Verwaltungsgericht Braunschweig
Urt. v. 03.11.2015, Az.: 6 A 225/14

Bibliographie

Gericht
VG Braunschweig
Datum
03.11.2015
Aktenzeichen
6 A 225/14
Entscheidungsform
Urteil
Referenz
WKRS 2015, 32354
Entscheidungsname
[keine Angabe]
ECLI
ECLI:DE:VGBRAUN:2015:1103.6A225.14.0A

Fundstelle

  • InfAuslR 2016, 74-76

In der Verwaltungsrechtssache
XXX
gegen
die Bundesrepublik Deutschland, vertreten durch das Bundesamt für Migration und Flüchtlinge,
Klostermark 70-80, 26135 Oldenburg, - E. -
Beklagte,
Streitgegenstand: Abschiebungsanordnung
hat das Verwaltungsgericht Braunschweig - 6. Kammer - ohne mündliche Verhandlung am 3. November 2015 durch die Richterin am Verwaltungsgericht Drinhaus als Einzelrichterin für Recht erkannt:

Tenor:

Die Bescheide der Beklagten vom 16.07.2014 werden aufgehoben.

Die Beklagte trägt die Kosten des Verfahrens.

Gerichtkosten werden nicht erhoben

Das Urteil ist hinsichtlich der Kosten vorläufig vollstreckbar.

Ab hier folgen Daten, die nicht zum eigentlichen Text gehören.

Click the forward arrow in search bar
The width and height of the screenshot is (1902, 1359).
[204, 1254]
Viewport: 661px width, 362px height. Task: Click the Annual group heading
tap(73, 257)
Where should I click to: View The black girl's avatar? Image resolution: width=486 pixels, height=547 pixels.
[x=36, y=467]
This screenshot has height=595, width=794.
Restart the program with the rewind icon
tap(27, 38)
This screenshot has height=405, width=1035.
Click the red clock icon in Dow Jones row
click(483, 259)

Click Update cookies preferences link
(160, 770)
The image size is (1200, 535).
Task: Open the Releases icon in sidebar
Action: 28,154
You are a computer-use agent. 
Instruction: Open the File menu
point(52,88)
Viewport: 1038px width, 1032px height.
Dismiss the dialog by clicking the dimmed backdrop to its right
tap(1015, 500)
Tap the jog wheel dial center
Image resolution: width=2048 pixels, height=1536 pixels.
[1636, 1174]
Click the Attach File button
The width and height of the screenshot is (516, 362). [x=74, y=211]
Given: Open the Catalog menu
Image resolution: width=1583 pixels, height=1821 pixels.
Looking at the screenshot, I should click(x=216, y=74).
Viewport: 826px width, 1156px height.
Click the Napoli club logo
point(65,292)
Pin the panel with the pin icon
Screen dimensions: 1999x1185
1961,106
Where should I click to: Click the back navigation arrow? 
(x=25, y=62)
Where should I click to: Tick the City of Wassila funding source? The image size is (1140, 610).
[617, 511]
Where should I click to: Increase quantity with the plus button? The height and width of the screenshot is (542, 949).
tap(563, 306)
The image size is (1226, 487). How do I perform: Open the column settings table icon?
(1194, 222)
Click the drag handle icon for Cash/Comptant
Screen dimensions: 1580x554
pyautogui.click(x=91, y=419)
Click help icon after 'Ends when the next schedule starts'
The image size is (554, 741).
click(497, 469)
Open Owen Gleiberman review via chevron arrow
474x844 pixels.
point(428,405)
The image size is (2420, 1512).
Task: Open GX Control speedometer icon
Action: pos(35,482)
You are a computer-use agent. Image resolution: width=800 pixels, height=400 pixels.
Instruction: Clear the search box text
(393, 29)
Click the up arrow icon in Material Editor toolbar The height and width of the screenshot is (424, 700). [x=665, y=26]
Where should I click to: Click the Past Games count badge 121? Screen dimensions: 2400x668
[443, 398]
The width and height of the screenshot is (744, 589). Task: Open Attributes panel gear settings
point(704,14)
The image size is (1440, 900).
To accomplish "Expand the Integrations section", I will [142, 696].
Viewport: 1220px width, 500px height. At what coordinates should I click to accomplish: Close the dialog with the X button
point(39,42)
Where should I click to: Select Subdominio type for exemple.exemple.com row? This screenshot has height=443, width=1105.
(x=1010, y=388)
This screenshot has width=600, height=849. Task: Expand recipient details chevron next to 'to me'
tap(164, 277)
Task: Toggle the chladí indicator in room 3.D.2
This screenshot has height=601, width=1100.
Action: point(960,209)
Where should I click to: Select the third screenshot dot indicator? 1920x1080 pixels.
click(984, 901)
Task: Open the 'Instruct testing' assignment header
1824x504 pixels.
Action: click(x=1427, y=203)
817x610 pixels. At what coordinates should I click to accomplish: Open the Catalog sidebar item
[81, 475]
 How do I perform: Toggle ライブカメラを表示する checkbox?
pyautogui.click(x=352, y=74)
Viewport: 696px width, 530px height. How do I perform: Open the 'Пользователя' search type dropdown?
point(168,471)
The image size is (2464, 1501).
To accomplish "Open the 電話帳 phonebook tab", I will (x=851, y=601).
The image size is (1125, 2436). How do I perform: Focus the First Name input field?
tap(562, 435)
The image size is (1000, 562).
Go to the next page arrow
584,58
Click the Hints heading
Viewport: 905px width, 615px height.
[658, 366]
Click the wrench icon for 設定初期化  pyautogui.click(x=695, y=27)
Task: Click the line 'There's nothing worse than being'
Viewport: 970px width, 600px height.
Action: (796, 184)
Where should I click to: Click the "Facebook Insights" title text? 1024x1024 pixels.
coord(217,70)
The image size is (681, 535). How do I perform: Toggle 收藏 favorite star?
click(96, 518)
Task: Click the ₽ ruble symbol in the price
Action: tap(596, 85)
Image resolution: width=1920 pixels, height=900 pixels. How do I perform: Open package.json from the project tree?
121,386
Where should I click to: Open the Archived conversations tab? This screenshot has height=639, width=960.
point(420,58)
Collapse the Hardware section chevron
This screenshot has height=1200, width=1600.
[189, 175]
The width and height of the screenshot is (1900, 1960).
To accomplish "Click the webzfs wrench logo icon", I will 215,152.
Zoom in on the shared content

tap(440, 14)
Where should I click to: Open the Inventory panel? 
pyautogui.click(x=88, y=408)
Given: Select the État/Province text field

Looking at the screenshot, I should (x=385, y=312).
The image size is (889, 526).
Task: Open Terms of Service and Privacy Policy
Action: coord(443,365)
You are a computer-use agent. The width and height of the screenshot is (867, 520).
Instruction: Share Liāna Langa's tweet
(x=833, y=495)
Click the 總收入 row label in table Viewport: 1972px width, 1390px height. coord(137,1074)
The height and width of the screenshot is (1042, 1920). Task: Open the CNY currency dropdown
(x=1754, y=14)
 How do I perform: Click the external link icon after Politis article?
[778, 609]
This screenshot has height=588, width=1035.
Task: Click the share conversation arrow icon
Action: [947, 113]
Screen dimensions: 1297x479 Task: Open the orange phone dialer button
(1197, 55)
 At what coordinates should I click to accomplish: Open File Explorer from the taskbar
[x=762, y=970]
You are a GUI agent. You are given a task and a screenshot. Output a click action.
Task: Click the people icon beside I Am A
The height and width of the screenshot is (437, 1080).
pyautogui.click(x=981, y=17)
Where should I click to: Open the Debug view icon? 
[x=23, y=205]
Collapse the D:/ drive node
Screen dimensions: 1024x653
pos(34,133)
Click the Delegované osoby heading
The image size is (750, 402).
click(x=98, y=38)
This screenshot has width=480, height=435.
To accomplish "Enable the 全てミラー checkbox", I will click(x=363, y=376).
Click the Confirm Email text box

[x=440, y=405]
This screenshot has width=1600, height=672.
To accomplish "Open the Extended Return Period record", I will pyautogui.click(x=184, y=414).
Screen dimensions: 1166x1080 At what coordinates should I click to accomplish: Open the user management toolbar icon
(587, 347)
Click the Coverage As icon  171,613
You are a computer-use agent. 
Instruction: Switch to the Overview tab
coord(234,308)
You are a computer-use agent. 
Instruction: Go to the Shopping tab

Die Beklagte kann die Vollstreckung durch Sicherheitsleistung in Höhe des festzusetzenden Kostenerstattungsbetrages abwenden, wenn nicht die Kläger zuvor Sicherheit in gleicher Höhe leisten.

Tatbestand

Die Kläger sind mazedonische Staatsangehörige und Volkszugehörige der Roma. Nach ihren Angaben reisten sie im März 2011 nach Frankreich und hielten sich dort bis zum 18.05.2014 auf. Im Juli 2012 wurden die gestellten Asylanträge abgelehnt. Am 18.05.2014 reisten sie in die Bundesrepublik Deutschland ein und stellten Asylanträge. Dazu gab der Kläger zu 1. bei der Anhörung vor dem Bundesamt am 30.06.2014 Folgendes an: Sie hätten Mazedonien verlassen, weil sie dort als Roma diskriminiert worden seien und keine Lebensgrundlage gehabt hätten. Außerdem sei seine Frau, die Klägerin zu 2. krank. Sie nehme drei Medikamente zur Beruhigung, weil sie sehr viel weine. Sie habe im Jahr 2013 in Frankreich ein Kind verloren. Im März 2014 sei sie dann erneut schwanger gewesen und habe dieses Kind im 7. Monat bekommen. Es sei jedoch 18 Stunden nach der Geburt gestorben. Seitdem sei seine Frau psychisch angeschlagen und habe nur noch geweint. Sie habe dann einfach nur noch weg aus Frankreich gewollt. Da sie auch nicht nach Mazedonien zurück konnten, hätten sie sich entschlossen, nach Deutschland zu kommen.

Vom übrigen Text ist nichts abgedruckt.